Request the verification of a user, with the parameters defined in the body as described below.

Authorization

This is a protected resource and the request has to be signed.

Request
[Body]
    Identity - identity
    string - method
    map - options
    string? - reference
    string? - custom

identity An endpoint identity, as defined in the Sinch Platform API.

method The verification method. It can currently have this value:

flashCall

options A set of options that should be passed to the verification API.

options:
    string - cli
    bool? - intercepted
  • cli - the number that should be presented to the callee. This is a mandatory option for flash-calls.

  • intercepted - specifies if the call is expected to be immediately denied by the verification client. By default, if not specified, intercepted is set to true. If set to false, the platform will optimise the timeout before it stops ringing.
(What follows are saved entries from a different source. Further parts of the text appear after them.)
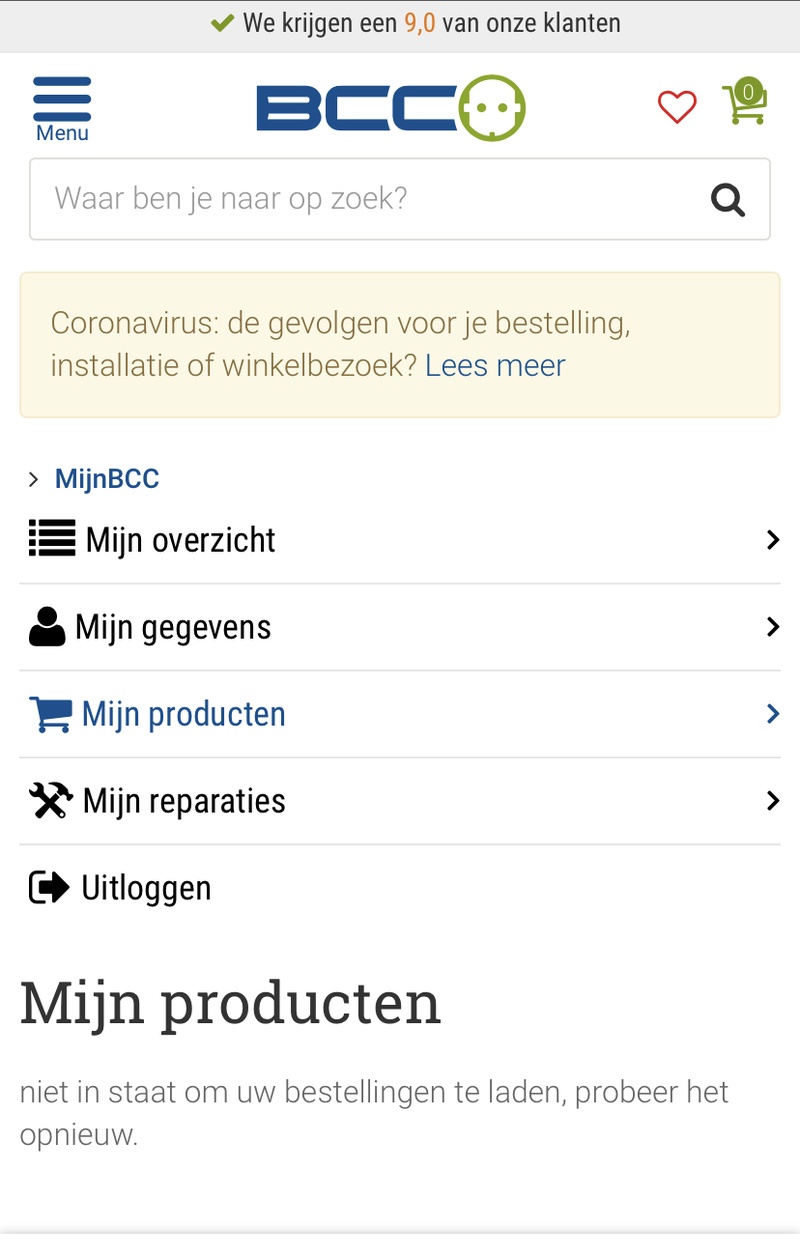800x1257 pixels.
Task: Click the magnifying glass search icon
Action: coord(728,200)
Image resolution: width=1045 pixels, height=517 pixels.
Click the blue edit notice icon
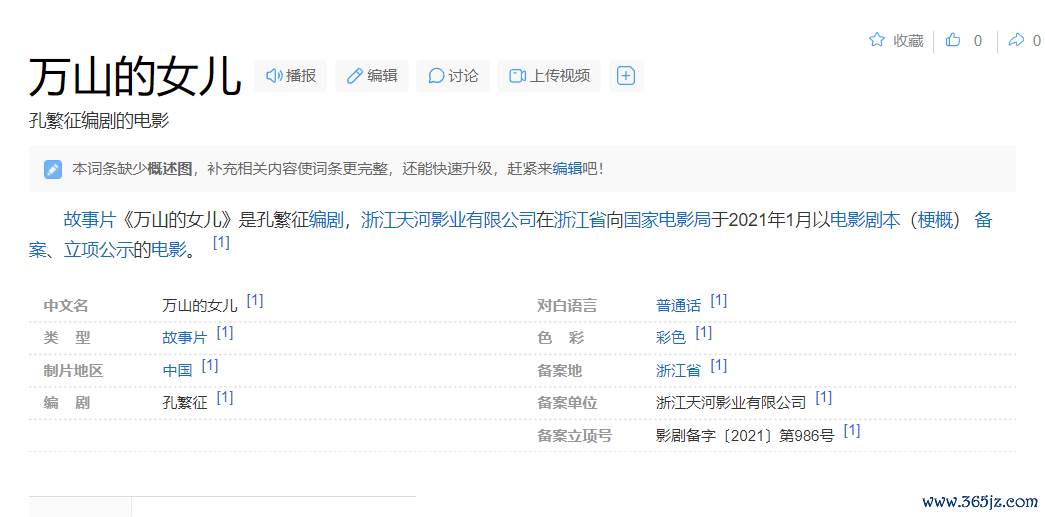(x=53, y=169)
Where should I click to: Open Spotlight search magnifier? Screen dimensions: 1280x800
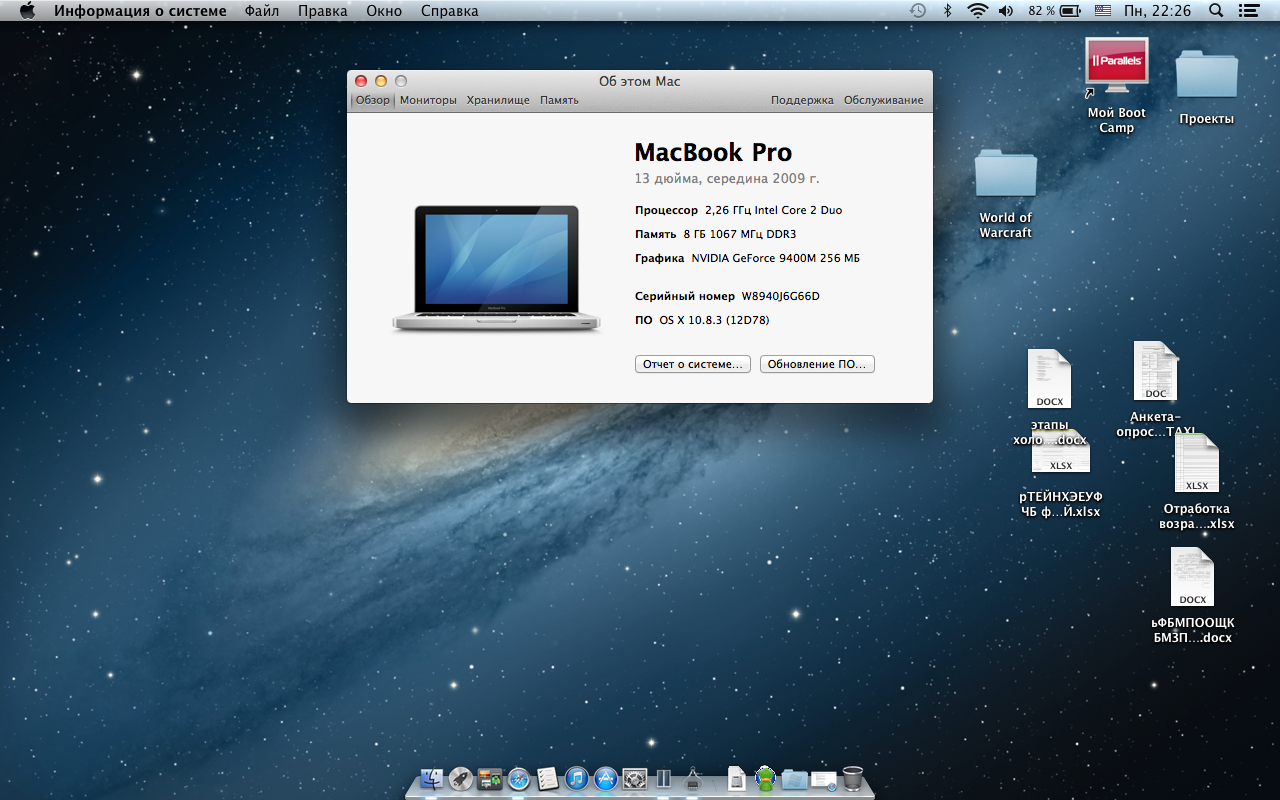click(1216, 11)
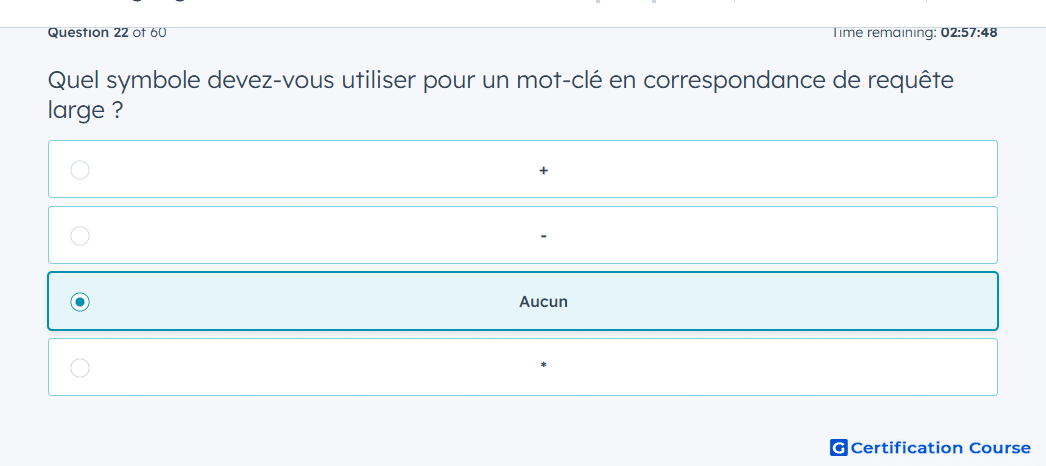Image resolution: width=1046 pixels, height=466 pixels.
Task: Choose the plus symbol answer label
Action: (x=544, y=171)
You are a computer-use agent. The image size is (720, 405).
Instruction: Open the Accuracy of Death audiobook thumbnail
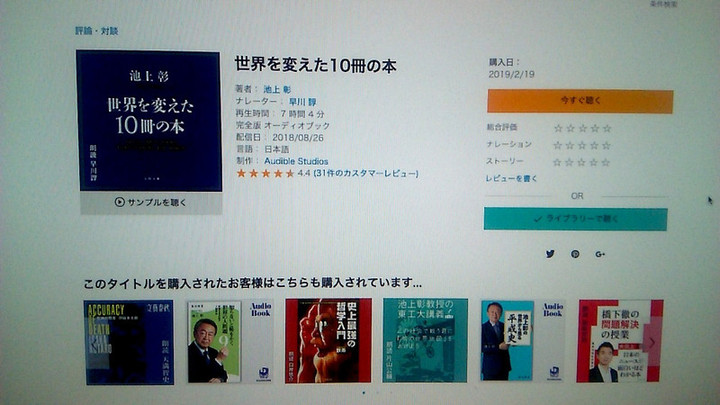(x=129, y=343)
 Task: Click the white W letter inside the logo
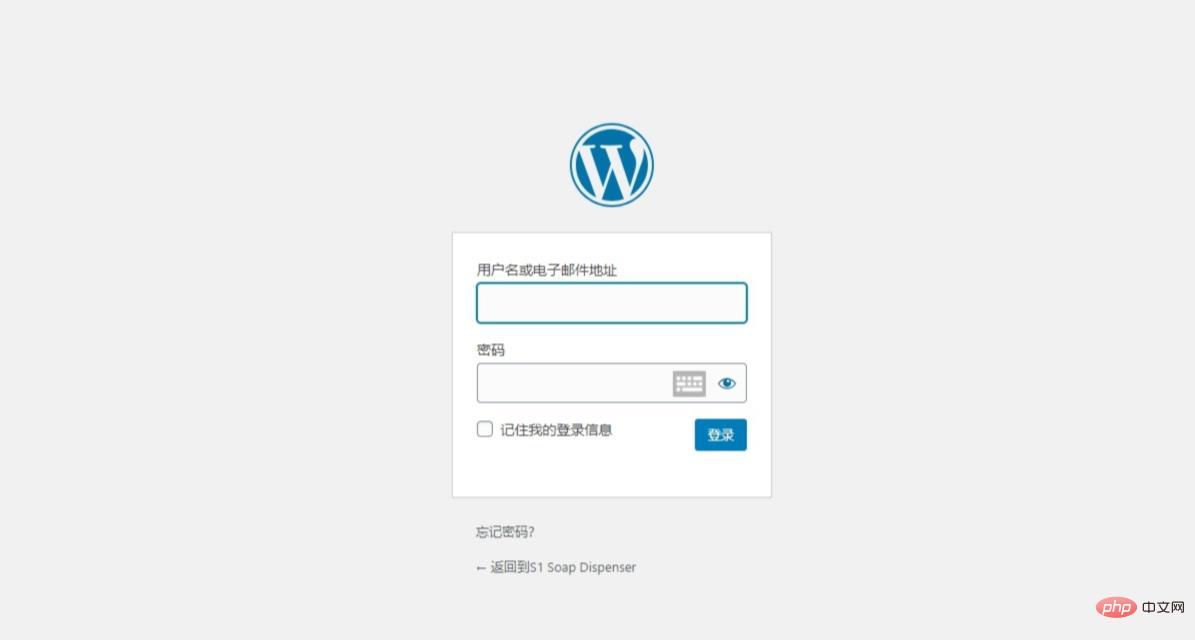[611, 168]
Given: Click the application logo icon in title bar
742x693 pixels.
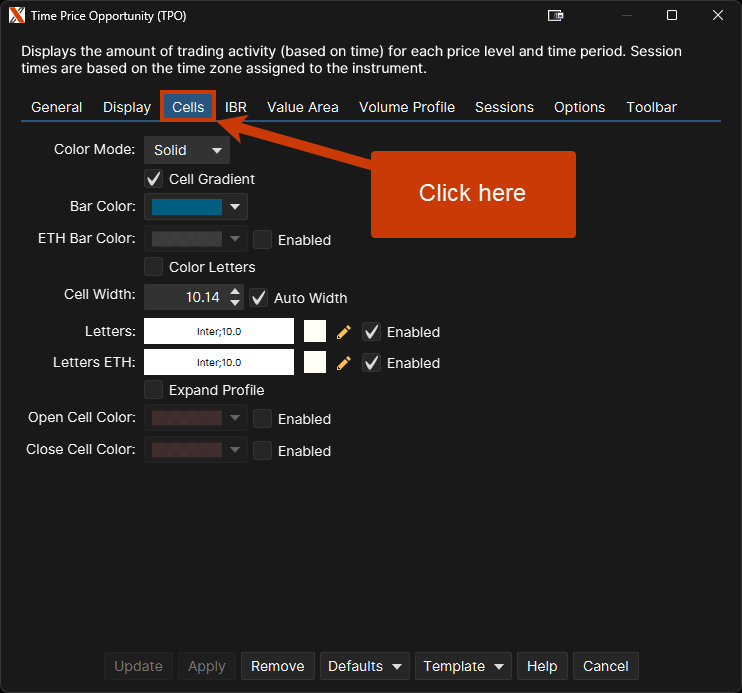Looking at the screenshot, I should pyautogui.click(x=17, y=16).
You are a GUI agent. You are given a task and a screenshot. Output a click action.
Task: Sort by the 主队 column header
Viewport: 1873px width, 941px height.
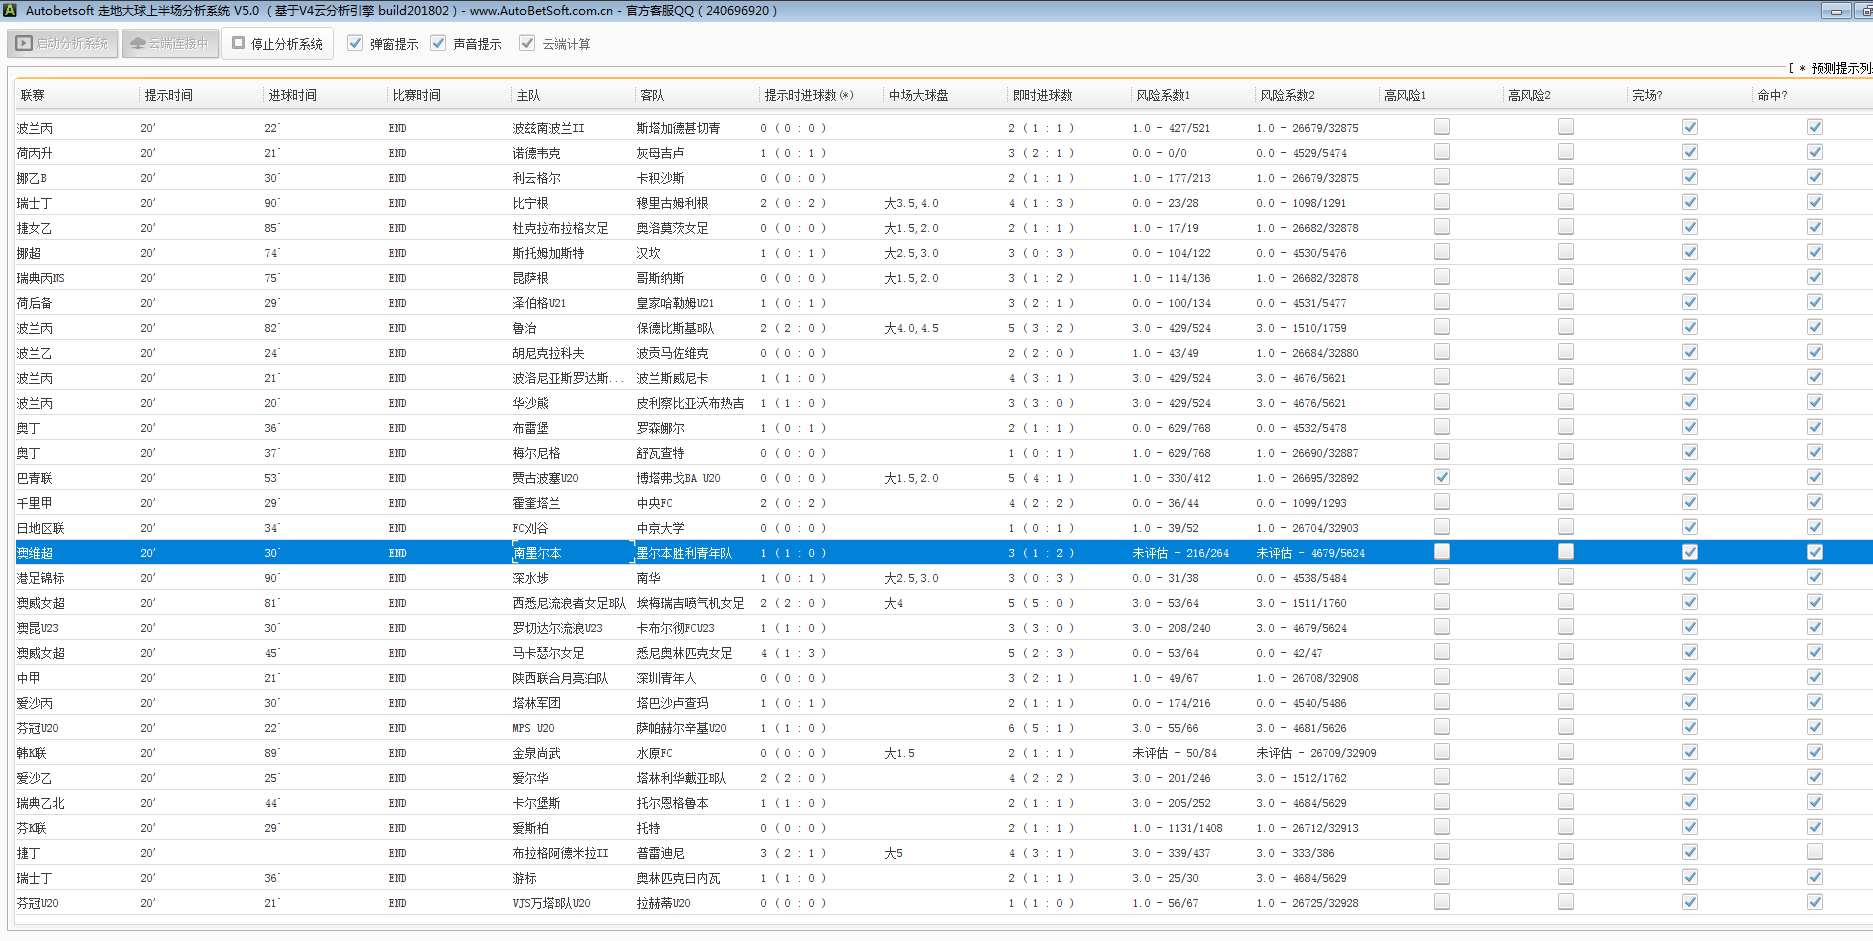pos(528,96)
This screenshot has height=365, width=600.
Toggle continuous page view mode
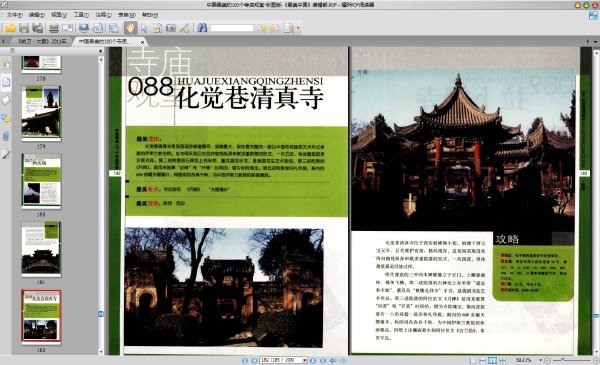coord(483,360)
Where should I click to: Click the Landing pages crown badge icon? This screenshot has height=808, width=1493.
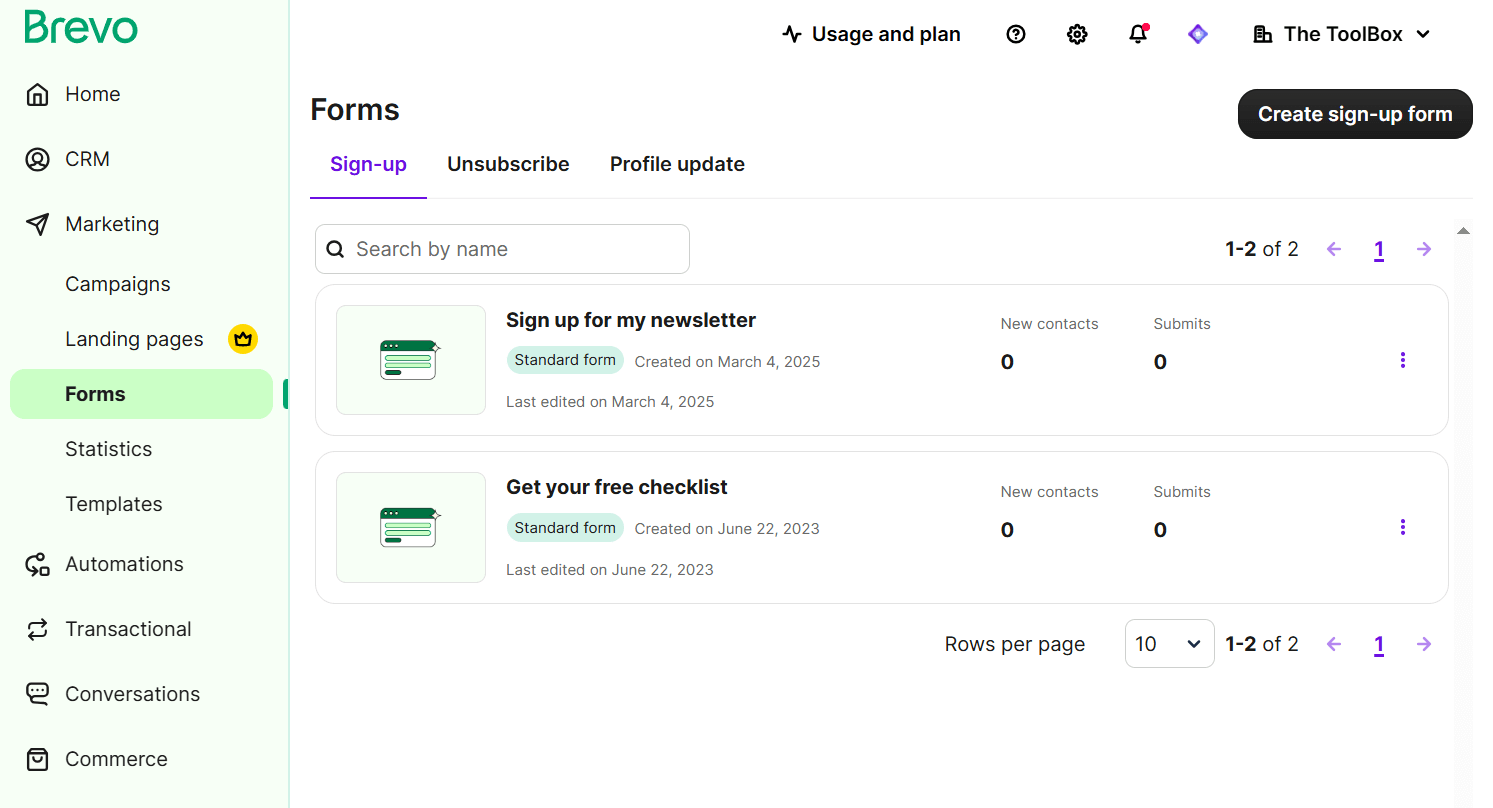(242, 339)
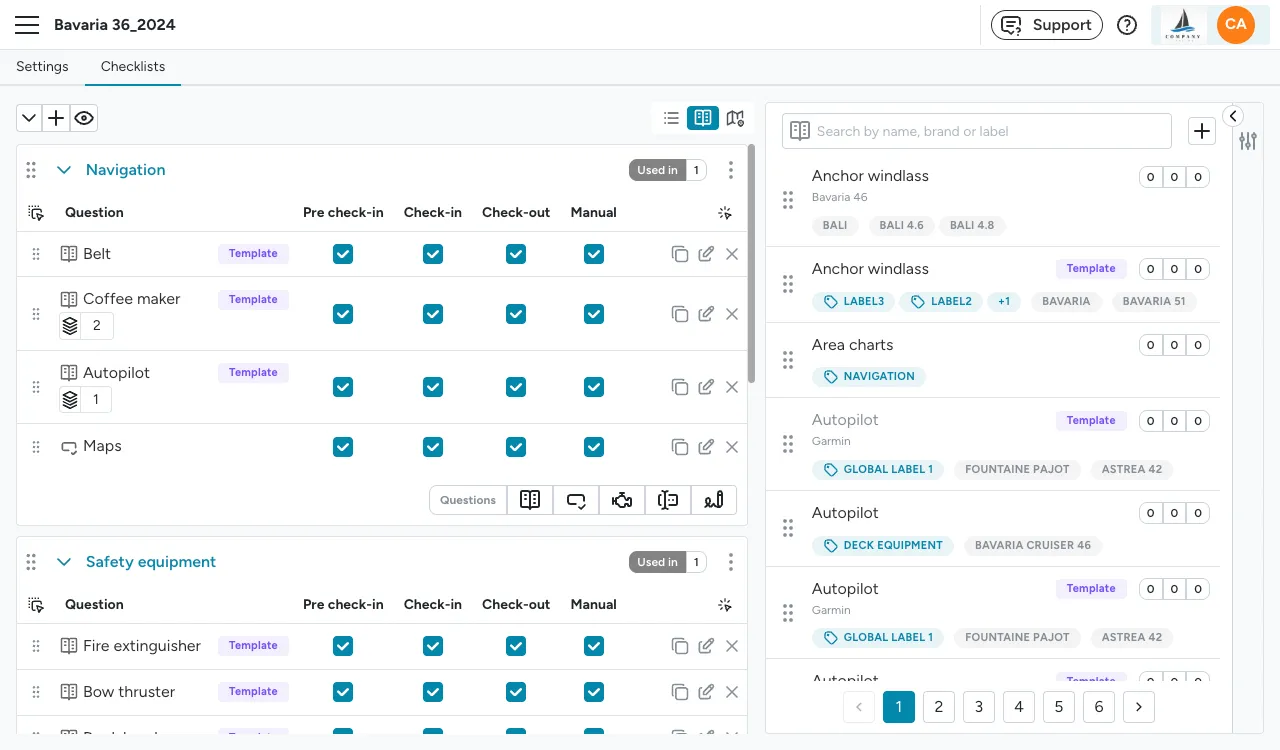Open Navigation section three-dot menu
Image resolution: width=1280 pixels, height=750 pixels.
tap(731, 170)
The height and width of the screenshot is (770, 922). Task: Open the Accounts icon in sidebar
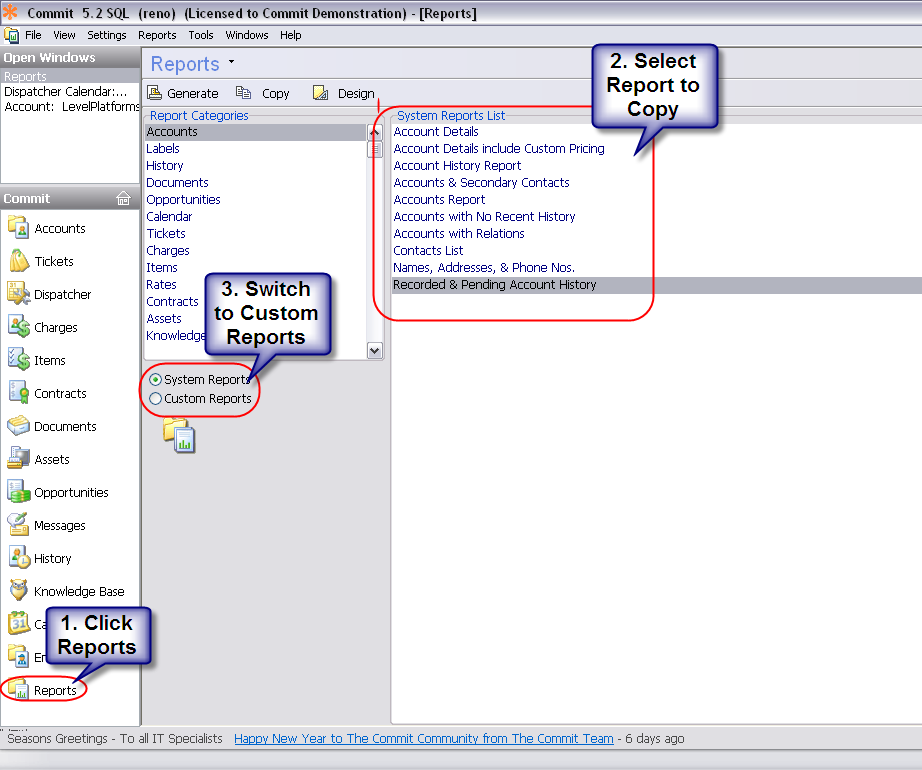pos(20,228)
reference An external reference identifier that can be passed for tracking purposes.

custom Custom headers that can be passed in the call. They also appear in the CDRs.

Example

[POST] /verifications

{
    "identity": {"type": "number", "endpoint":"+46700000000"},
    "method": "flashCall",
    "options": { "cli":"+4611111111", "intercepted": false }
    "reference": "a01211cf232"
    "custom": "my custom header"
}
Response
string - id

Example

{
    "id": "123000AF23242FSD"
}

Get the status of a requested flash-call

This method is used to check if a verification call is still ongoing or how it ended. It should be used when the expected call has not been received by the client within a reasonable time window.

There are 2 ways of checking the status of a verification call: i) by providing the verification id or ii) by searching with the reference.

[GET] /verifications/id/{id}

Request the status of the verification call corresponding to the specified id.

[GET] /verifications/reference/{reference}

Request the status of the verification call that was originated with the specified reference.

Authorization

These are protected resources and the request has to be signed.

Examples

URL: [GET] https://user.sinch.com/v1/verifications/id/123000AF23242FSD
URL: [GET] https://user.sinch.com/v1/verifications/reference/a01211cf232
Response
string - id
string - method
string - status
string? - reason
string? - reference
bool - intercepted

status The status of the request with the particular verification Id. It can take these values:

PENDING
SUCCESSFUL
FAILED

reason The reason of a failed request.

intercepted Indicates if the verification call was initiated as an intercepted call.

Example

[GET] /verifications/id/123000AF23242FSD

{
    "id": "123000AF23242FSD",
    "method": "flashCall",
    "status": "SUCCESSFUL",
    "reference": "a01211cf232",
    "intercepted": true
}

CDR - Phone number verification

CDR for Flash-call verification

With each call, a Call Detail Record (CDR) entry is generated in the CDR files. CDR files can be downloaded from the developer portal. Upon request, the CDR files can also be uploaded to a S3 bucket that is provided by the customer and Sinch has write access to.

For every flash-call attempt, a new record will be added in the flash-call CDR files, as well as in the App-phone CDR files.

FieldTypeDescription
idstringA unique identifier for each verification request
UserSpaceIdintInternal identifier
CallTimetimeTime when call was made
ResultstringResult may have one of the following values "PENDING" | "SUCCESSFUL" | "FAILED"
ReasonstringThe reason why a flash-call failed
CLIstringCLI that was used for the call
IdentitystringNumber that was called to be verified
ReferencestringThe external reference supplied during the request
CustomstringCustom information that was supplied during the request
ApplicationKeystringApplication key
InterceptedboolIntercepted flash-call

The files are generated once every day and will contain the previous days' CDRs. A day spans from 00:00:00 UTC to 23:59:59 UTC. CDRs are written when the call is ended, though there are some edge cases where an app-app call CDR may be delayed in being written i.e. if there is a network failure before the call is ended.